Tarefa proposta A | Modifique tudo o que vai de "O drible, de Sérgio Rodrigues, é" até "afastamentos dos dois." na resenha sobre O drible, trocando "solilóquios" por "monólogos".

+ + + +

O drible, de Sérgio Rodrigues | Resenha

O drible, de Sérgio Rodrigues, é um romance que traz o futebol para o centro de uma literatura memorialista. O tal drible do título faz menção ao drible sem tocar na bola que Pelé fez na copa de 70. Depois de fazer o drible, Pelé não conseguiu fazer o gol. Nas palavras do narrador do livro, Pelé desafiou Deus e quase venceu.
Esse episódio é importante na narrativa por dois motivos. Primeiro, porque aconteceu no mesmo dia do suicídio da esposa de Murilo Filho e da morte de Murilo Neto. Segundo, porque a narração dele é só o primeiro dos episódios dos solilóquios de Murilo Filho sobre o futebol; solilóquios que são marcas tanto do elo quanto dos afastamentos dos dois.
Os dois têm cisões que não são contornáveis pelas memórias relacionadas ao futebol. Ao mesmo tempo, o futebol é o único elo dos dois para além do laço sanguíneo. Aliás, tendo em vista que Murilo Filho questiona se de fato é pai de Murilo Neto, as memórias relacionadas ao futebol são os únicos fios substanciais que unem os dois.
Do ponto de vista de Murilo Neto, apesar de ter o futebol como profissão, todo o envolvimento do pai com o esporte parece um tipo de herança maldita. Ele se recusa a usar o nome da família paterna ao entrar para o jornalismo. Mais ainda, o personagem parece sempre rejeitar que qualquer memória positiva que tenha do pai se mantenha.
Do ponto de vista de Murilo Filho, os solilóquios parecem ser um dos jeitos que ele encontrou para se afastar do mundo e de evitar o diálogo com qualquer outra pessoa. Afetado pelo suicídio da esposa e ressentido por pensar que pode ter sido traído enquanto ela estava viva (resultado de sua insegurança), existe também o ódio direcionado a Murilo Neto e, de certo modo, a si próprio. A Murilo Neto porque o considera fraco, fracassado; a si mesmo, porque já não tem nem a influência que tinha quando era um dos nomes mais célebres da mídia esportiva brasileira nem condições de saúde para sequer viver de forma independente – dá pra subtender que Murilo Filho também se considera fracassado na velhice.

+ + + +

Tarefa proposta B | Copie literalmente, dos registros, tudo desde a linha que contém "is (428, 760)." até a linha que contém "click(x=44, y=99)", com as duas incluídas.

Registros listados |

+ + + +

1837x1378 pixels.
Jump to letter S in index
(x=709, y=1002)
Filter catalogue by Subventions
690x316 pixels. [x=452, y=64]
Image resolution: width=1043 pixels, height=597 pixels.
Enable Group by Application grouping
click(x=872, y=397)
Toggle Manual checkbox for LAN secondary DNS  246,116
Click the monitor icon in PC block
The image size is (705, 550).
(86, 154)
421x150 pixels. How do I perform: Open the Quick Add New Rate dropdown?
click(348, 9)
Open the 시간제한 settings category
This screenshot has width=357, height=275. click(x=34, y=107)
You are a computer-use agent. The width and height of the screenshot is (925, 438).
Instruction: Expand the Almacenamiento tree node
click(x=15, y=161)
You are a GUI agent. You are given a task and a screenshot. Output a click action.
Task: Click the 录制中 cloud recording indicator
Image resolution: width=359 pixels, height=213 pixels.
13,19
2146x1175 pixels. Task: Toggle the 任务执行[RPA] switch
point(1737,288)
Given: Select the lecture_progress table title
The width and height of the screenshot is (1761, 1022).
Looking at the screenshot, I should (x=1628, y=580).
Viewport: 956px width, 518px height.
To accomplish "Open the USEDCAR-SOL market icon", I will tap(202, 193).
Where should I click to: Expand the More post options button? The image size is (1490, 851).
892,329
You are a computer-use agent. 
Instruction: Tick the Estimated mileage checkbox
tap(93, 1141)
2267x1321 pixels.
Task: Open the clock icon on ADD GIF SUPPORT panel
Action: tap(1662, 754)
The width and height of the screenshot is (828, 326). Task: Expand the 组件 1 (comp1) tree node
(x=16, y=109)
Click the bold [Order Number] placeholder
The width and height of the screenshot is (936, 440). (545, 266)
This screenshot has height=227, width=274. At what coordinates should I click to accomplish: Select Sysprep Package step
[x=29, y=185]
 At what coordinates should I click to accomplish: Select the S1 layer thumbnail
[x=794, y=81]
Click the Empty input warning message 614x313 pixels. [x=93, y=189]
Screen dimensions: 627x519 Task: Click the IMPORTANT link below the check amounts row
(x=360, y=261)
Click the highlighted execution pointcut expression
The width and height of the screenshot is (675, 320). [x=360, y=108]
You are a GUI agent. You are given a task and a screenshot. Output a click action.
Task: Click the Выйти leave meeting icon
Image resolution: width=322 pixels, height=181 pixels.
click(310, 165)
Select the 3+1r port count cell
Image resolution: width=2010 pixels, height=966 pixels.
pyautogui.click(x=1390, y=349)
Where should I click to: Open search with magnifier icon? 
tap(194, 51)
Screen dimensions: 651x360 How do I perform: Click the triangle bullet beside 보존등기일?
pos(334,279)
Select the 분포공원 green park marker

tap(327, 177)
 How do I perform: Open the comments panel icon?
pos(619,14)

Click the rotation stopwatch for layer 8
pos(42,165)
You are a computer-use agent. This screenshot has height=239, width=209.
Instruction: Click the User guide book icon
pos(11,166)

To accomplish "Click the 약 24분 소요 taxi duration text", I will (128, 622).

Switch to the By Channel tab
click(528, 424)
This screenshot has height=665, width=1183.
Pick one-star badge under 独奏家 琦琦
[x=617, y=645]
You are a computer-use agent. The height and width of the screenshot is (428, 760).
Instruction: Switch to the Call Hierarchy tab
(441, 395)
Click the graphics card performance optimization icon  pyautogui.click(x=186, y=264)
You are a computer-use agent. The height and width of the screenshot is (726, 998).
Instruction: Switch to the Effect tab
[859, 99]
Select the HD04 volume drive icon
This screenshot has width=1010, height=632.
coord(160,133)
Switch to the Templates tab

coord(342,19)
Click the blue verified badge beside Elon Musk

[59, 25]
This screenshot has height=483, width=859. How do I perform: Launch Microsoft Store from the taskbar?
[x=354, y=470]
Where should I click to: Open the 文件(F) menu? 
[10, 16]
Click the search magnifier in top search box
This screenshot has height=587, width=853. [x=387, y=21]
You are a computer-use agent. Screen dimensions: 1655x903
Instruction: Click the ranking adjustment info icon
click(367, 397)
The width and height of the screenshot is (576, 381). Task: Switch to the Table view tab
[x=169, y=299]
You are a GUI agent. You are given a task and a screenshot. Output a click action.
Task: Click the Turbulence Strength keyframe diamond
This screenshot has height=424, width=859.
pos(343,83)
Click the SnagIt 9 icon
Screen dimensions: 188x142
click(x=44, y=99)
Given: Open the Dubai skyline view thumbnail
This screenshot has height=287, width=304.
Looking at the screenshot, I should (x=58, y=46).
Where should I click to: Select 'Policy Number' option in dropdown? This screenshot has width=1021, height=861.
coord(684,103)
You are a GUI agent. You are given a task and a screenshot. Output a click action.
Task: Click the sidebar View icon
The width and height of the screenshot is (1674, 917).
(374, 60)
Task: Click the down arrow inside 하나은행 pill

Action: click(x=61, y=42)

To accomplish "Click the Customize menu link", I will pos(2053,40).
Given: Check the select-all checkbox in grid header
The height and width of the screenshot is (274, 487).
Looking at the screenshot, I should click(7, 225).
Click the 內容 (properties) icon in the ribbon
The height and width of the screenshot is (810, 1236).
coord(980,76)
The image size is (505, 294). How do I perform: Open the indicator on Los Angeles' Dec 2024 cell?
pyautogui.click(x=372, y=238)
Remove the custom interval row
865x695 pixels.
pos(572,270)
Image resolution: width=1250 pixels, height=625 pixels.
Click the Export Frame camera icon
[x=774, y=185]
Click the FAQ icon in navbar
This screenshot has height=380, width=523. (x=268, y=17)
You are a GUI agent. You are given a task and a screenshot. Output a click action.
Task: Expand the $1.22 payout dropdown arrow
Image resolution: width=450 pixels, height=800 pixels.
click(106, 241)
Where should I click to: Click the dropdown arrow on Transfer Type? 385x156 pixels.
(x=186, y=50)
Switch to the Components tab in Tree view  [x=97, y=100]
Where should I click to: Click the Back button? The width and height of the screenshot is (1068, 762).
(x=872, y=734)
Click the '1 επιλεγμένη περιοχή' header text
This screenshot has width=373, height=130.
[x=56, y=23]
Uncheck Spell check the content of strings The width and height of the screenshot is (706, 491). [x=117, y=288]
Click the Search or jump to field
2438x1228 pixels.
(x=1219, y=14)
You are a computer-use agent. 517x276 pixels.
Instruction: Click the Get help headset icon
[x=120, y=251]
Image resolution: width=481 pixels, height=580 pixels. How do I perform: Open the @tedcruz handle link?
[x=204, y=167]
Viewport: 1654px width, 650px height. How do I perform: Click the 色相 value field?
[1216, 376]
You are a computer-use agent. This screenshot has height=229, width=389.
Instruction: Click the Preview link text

+ + + +

Resposta correta A |
O drible, de Sérgio Rodrigues, é um romance que traz o futebol para o centro de uma literatura memorialista. O tal drible do título faz menção ao drible sem tocar na bola que Pelé fez na copa de 70. Depois de fazer o drible, Pelé não conseguiu fazer o gol. Nas palavras do narrador do livro, Pelé desafiou Deus e quase venceu.
Esse episódio é importante na narrativa por dois motivos. Primeiro, porque aconteceu no mesmo dia do suicídio da esposa de Murilo Filho e da morte de Murilo Neto. Segundo, porque a narração dele é só o primeiro dos episódios dos monólogos de Murilo Filho sobre o futebol; monólogos que são marcas tanto do elo quanto dos afastamentos dos dois.

Resposta correta B |
You are a computer-use agent. The height and width of the screenshot is (428, 760).
Instruction: Switch to the Call Hierarchy tab
(441, 395)
Click the graphics card performance optimization icon  pyautogui.click(x=186, y=264)
You are a computer-use agent. The height and width of the screenshot is (726, 998).
Instruction: Switch to the Effect tab
[859, 99]
Select the HD04 volume drive icon
This screenshot has width=1010, height=632.
coord(160,133)
Switch to the Templates tab

coord(342,19)
Click the blue verified badge beside Elon Musk

[59, 25]
This screenshot has height=483, width=859. How do I perform: Launch Microsoft Store from the taskbar?
[x=354, y=470]
Where should I click to: Open the 文件(F) menu? 
[10, 16]
Click the search magnifier in top search box
This screenshot has height=587, width=853. [x=387, y=21]
You are a computer-use agent. Screen dimensions: 1655x903
Instruction: Click the ranking adjustment info icon
click(367, 397)
The width and height of the screenshot is (576, 381). Task: Switch to the Table view tab
[x=169, y=299]
You are a GUI agent. You are given a task and a screenshot. Output a click action.
Task: Click the Turbulence Strength keyframe diamond
This screenshot has height=424, width=859.
pos(343,83)
Click the SnagIt 9 icon
Screen dimensions: 188x142
click(x=44, y=99)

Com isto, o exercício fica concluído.